## Your task
Each record, in full, must be restated word for word.

## Data records
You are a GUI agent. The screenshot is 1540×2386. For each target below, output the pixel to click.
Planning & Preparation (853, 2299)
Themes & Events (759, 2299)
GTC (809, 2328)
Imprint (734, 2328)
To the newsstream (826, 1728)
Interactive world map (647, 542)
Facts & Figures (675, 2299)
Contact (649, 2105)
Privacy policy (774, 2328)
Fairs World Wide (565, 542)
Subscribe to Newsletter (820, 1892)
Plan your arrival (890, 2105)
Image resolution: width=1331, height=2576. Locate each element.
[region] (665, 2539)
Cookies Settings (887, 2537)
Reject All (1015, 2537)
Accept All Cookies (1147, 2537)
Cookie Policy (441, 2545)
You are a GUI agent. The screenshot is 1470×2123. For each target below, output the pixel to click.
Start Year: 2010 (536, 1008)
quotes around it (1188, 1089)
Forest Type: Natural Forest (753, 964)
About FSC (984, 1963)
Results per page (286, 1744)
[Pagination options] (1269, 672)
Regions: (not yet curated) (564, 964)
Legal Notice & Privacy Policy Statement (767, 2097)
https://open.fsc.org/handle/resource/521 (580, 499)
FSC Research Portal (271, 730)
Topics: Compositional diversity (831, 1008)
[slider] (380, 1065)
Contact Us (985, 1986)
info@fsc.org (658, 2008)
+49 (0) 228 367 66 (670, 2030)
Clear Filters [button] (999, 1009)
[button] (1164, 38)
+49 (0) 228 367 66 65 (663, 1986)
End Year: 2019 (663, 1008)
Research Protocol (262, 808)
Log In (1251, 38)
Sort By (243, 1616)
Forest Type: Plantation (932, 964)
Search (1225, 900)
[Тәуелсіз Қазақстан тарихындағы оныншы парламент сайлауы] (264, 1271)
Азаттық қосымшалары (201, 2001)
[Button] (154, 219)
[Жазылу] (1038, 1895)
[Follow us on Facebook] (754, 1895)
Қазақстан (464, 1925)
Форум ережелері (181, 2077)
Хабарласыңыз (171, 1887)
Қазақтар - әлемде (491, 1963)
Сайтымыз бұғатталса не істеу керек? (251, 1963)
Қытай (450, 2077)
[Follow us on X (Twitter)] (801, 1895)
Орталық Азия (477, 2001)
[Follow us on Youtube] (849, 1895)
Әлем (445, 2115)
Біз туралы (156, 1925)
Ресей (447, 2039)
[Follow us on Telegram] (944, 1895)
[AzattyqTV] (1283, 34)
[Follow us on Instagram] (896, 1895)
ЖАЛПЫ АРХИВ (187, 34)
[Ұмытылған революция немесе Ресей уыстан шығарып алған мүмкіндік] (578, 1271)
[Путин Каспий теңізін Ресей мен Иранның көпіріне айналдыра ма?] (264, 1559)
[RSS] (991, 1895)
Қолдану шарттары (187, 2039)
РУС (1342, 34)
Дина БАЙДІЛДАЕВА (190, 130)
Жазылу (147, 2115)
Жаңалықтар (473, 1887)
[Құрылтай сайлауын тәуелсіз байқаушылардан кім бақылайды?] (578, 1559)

## Expected output
You are a GUI agent. The screenshot is 1540×2386. For each target below, output the pixel to click.
Planning & Preparation (853, 2299)
Themes & Events (759, 2299)
GTC (809, 2328)
Imprint (734, 2328)
To the newsstream (826, 1728)
Interactive world map (647, 542)
Facts & Figures (675, 2299)
Contact (649, 2105)
Privacy policy (774, 2328)
Fairs World Wide (565, 542)
Subscribe to Newsletter (820, 1892)
Plan your arrival (890, 2105)
Image resolution: width=1331, height=2576. Locate each element.
[region] (665, 2539)
Cookies Settings (887, 2537)
Reject All (1015, 2537)
Accept All Cookies (1147, 2537)
Cookie Policy (441, 2545)
You are a GUI agent. The screenshot is 1470×2123. For each target below, output the pixel to click.
Start Year: 2010 (536, 1008)
quotes around it (1188, 1089)
Forest Type: Natural Forest (753, 964)
About FSC (984, 1963)
Results per page (286, 1744)
[Pagination options] (1269, 672)
Regions: (not yet curated) (564, 964)
Legal Notice & Privacy Policy Statement (767, 2097)
https://open.fsc.org/handle/resource/521 (580, 499)
FSC Research Portal (271, 730)
Topics: Compositional diversity (831, 1008)
[slider] (380, 1065)
Contact Us (985, 1986)
info@fsc.org (658, 2008)
+49 (0) 228 367 66 (670, 2030)
Clear Filters [button] (999, 1009)
[button] (1164, 38)
+49 (0) 228 367 66 65 (663, 1986)
End Year: 2019 (663, 1008)
Research Protocol (262, 808)
Log In (1251, 38)
Sort By (243, 1616)
Forest Type: Plantation (932, 964)
Search (1225, 900)
[Тәуелсіз Қазақстан тарихындағы оныншы парламент сайлауы] (264, 1271)
Азаттық қосымшалары (201, 2001)
[Button] (154, 219)
[Жазылу] (1038, 1895)
[Follow us on Facebook] (754, 1895)
Қазақстан (464, 1925)
Форум ережелері (181, 2077)
Хабарласыңыз (171, 1887)
Қазақтар - әлемде (491, 1963)
Сайтымыз бұғатталса не істеу керек? (251, 1963)
Қытай (450, 2077)
[Follow us on X (Twitter)] (801, 1895)
Орталық Азия (477, 2001)
[Follow us on Youtube] (849, 1895)
Әлем (445, 2115)
Біз туралы (156, 1925)
Ресей (447, 2039)
[Follow us on Telegram] (944, 1895)
[AzattyqTV] (1283, 34)
[Follow us on Instagram] (896, 1895)
ЖАЛПЫ АРХИВ (187, 34)
[Ұмытылған революция немесе Ресей уыстан шығарып алған мүмкіндік] (578, 1271)
[Путин Каспий теңізін Ресей мен Иранның көпіріне айналдыра ма?] (264, 1559)
[RSS] (991, 1895)
Қолдану шарттары (187, 2039)
РУС (1342, 34)
Дина БАЙДІЛДАЕВА (190, 130)
Жазылу (147, 2115)
Жаңалықтар (473, 1887)
[Құрылтай сайлауын тәуелсіз байқаушылардан кім бақылайды?] (578, 1559)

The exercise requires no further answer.